As the demand for large scale batteries has grown, considerations such as earth abundance, cost, and toxicity have assumed a greater significance.  Metal oxides such as magnetite (Fe₃O₄) are worthy of evaluation as active materials for electrochemical energy storage due to its earth abundance, low cost, environmentally benign iron metal centers and high theoretical capacity, 926 mAh/g.  Implementation in the future will require understanding of the fundamental electrochemical reduction-oxidation mechanisms of the electroactive materials is required, coupled with characterization at the mesoscale to understand the underlying contributors to localized resistance which must be addressed in order to achieve significant improvements to current capability and reversibility.

An emerging paradigm for the implementation of close-packed materials in higher current applications is the tuning of the materials crystallite dimensions, where the reduction of crystallite size should minimize the path length for ion transport upon discharge, resulting in a reduction of both internal cell resistance and the resultant structural strain associated with lithium insertion.  The electrochemical impact of controlled crystallite size of magnetite will be described.

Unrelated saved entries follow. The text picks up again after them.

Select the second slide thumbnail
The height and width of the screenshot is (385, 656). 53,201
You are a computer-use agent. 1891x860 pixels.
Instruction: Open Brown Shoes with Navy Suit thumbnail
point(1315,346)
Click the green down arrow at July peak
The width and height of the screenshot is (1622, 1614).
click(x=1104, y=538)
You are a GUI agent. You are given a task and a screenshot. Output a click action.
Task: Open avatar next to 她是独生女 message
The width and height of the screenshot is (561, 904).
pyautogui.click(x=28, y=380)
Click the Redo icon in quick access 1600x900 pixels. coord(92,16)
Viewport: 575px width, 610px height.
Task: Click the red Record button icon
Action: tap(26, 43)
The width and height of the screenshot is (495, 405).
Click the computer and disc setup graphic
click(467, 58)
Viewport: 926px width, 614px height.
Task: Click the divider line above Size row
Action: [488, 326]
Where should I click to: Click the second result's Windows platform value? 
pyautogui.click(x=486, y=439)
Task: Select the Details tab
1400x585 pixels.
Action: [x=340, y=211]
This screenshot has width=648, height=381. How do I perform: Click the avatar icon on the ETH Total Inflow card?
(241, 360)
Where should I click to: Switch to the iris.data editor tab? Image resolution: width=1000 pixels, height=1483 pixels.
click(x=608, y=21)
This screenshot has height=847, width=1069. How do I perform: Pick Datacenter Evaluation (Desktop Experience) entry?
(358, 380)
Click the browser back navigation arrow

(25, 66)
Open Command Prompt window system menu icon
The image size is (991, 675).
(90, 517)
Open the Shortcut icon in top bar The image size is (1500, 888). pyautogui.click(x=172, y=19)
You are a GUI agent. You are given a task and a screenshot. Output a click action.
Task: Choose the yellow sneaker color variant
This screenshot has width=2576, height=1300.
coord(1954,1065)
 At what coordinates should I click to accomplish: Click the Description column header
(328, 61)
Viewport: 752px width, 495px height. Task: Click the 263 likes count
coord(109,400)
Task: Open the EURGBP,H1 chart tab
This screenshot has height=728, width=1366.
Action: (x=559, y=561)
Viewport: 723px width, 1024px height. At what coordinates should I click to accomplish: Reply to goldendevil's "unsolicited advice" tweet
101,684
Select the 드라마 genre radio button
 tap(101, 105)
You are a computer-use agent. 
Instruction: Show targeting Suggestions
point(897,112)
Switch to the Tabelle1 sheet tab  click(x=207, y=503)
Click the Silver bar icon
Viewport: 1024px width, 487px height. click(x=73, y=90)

In addition to the crystallite size of the electroactive material, a complete study of an electroactive nanomaterial in the complex mesoscale environment of a composite battery electrode should also consider the level of electroactive particle agglomeration, and agglomerate distribution within the battery electrode.  Nanocrystalline magnetite (Fe₃O₄) powders and composite electrodes with different crystallite sizes were prepared, characterized, and electrochemically evaluated.  Transmission electron microscopy (TEM) examination of cross-sectioned electrodes was used to quantify the aggregate size of the Fe₃O₄ active material.  Notably, although the crystallite sizes of two magnetite samples Fe₃O₄ are different (28 and 9 nm), the observed sizes of the aggregates and aggregate distribution within the electrodes were similar, see TEM images of sectioned electrodes fabricated with the 28 nm (A,B) and 9 nm (C,D) sized Fe₃O₄ in the Figure.  Transmission x-ray microscopy (TXM) combined with x-ray absorption near edge spectroscopy (XANES) at the National Synchrotron Light Source (NSLS) were used to determine the distribution of the iron oxidation states within the electrodes before and after electrochemical testing.  The impact of both crystallite size and agglomeration on electrochemical performance were assessed.